July 8, 1879, De Long and 32 men on the USS Jeanette set sail from San Francisco. North of the Bering Strait they were trapped in pack ice, where they remained for two years when the hull was breached, sinking the Jeanette to the bottom of the Arctic Ocean. The men found themselves marooned on the ice cap a thousand miles north of Siberia with three open boats and only the barest of supplies. Thus began their march across the frozen sea. Facing various hardships, the expedition battled madness and starvation as they struggled for the Siberian coast.


After the Crash

A mystery by Michael Bussi. December 23,1980, a night flight bound for Paris crashes in the Swiss Alps, killing all but one of the 169 passengers. The only survivor is a three-month-old girl thrown from the plane before fire consumed it. The problem? Two infants were on board. Is the "Miracle Child of Mont Terri" Emilie Vitral, whose grandparents sell snacks from a caravan on the beaches of northern France or is she Lyse-Rose de Carville, whose grandparents are in the oil business, wealthy, powerful, and dangerous.

18 years later, a private detective given the task of solving the mystery of the girl known as "Lylie" is on the verge of giving up and committing suicide when he sees a secret in plain view. Will he live to tell it? And Lylie, a lovely young university student, gives a secret notebook to Marc, the young man who loves her, and disappears. After Marc reads the notebook, he frantically searches for Lylie. But he is not the only one searching for her.

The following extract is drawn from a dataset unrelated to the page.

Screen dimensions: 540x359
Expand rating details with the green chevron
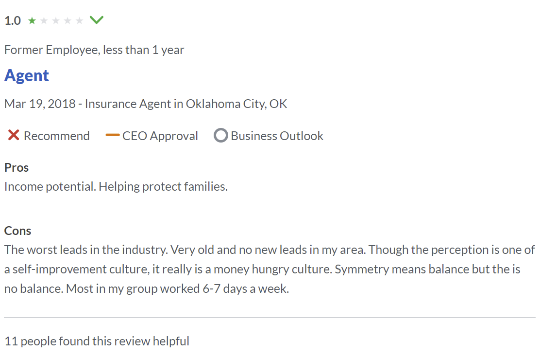click(97, 20)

This one had a twist I didn't see coming at all. A thrilling read.

Under Rose-tainted Skies

A young adult novel by Louise Gornall; difficult to read at times. Norah is seventeen, smart, funny ... and afraid to leave her house. She has a number of fears and phobias; her mental health is so fragile that she stays indoors, communing with the world through windows and social media. Then Luke shows up on her doorstep. He sees her as smart, funny, and brave. He researches her mental illnesses. He becomes her friend. Their relationship turns deeper, but Norah knows Luke deserves a normal girlfriend, one at least not afraid of kissing! Can she let him go for his own good? Or can she see herself through his eyes?

Everything All at Once

A magical young adult offering by Katrina Leno. Lottie Reaves plays it safe to avoid getting hurt. Then her beloved Aunt Helen dies. Aunt Helen was the author of the Alvin Hatter series, about a brother and sister who discover the elixir of immortality. She was beloved to a generation of readers as well, who learned the magic of words through her writing. In her will, she leaves a series of letters for Lottie, designed to get her to take a leap. Then the letters reveal an extraordinary secret - the inspiration for the Alvin Hatter series. Lottie is faced with a choice and confronts her greatest fears, once and for all.

Gone with the Gin

Cocktails with a Hollywood Twist, by Tim Federle. A drinks cookbook to pair with the best films of all time. Includes movie-themed snacks and drinking games. If you don't like puns, you won't like this book!

Absent in the Spring

Written by Agatha Christie under the pseudonym of Mary Westmacott, this was not her usual fare of mystery, but general fiction. Joan Scudamore is traveling back to England after visiting her daughter in Baghdad, and the rains have caught her between trains on the Turkish border between trains. Stranded in the desert with nothing to do and nothing to read, Joan is left to simply reflect on her life, her family, and come to grips with some harsh realities about herself. I found this novel gripping, perhaps because of Christie's keen observations of people, and I found it ultimately disappointing, because of Joan's final decision.